Give back the listing below line for line and unchanged, leaving out the pictures.

## Start

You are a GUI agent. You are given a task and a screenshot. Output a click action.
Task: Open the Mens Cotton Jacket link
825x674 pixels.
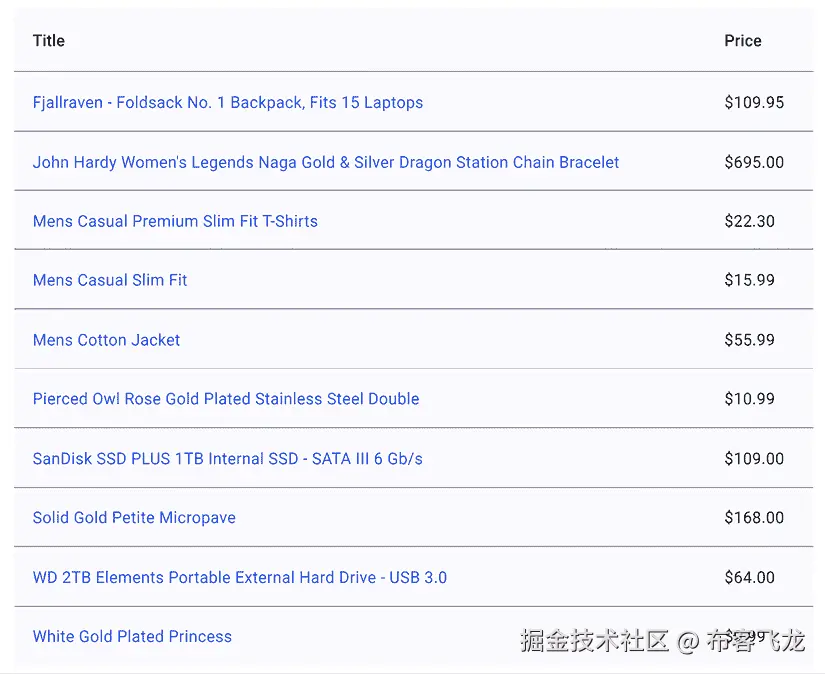coord(107,340)
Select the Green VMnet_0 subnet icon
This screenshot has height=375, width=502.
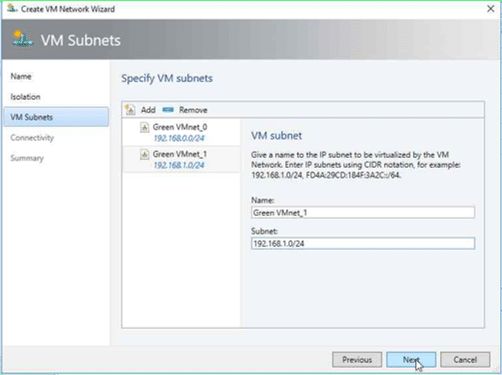(144, 127)
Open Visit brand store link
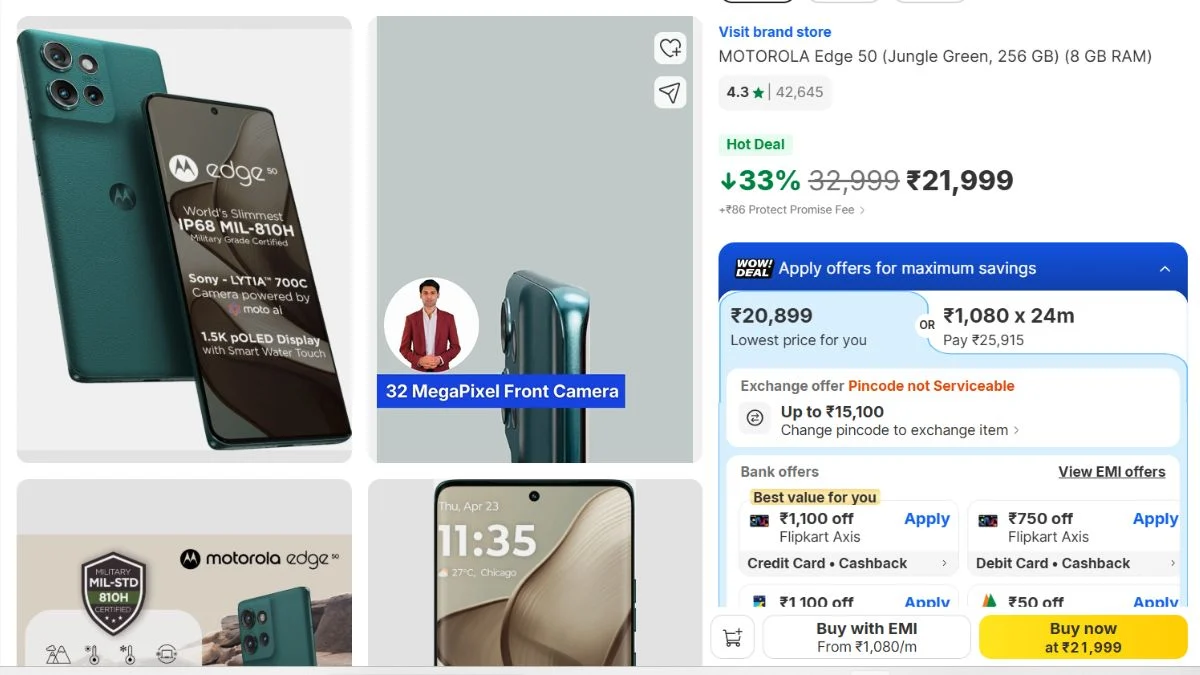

## End

The completed task |
You are a GUI agent. You are given a task and a screenshot. Output a click action.
Task: Open the Mens Cotton Jacket link
825x674 pixels.
coord(107,340)
Select the Green VMnet_0 subnet icon
This screenshot has height=375, width=502.
(144, 127)
Open Visit brand store link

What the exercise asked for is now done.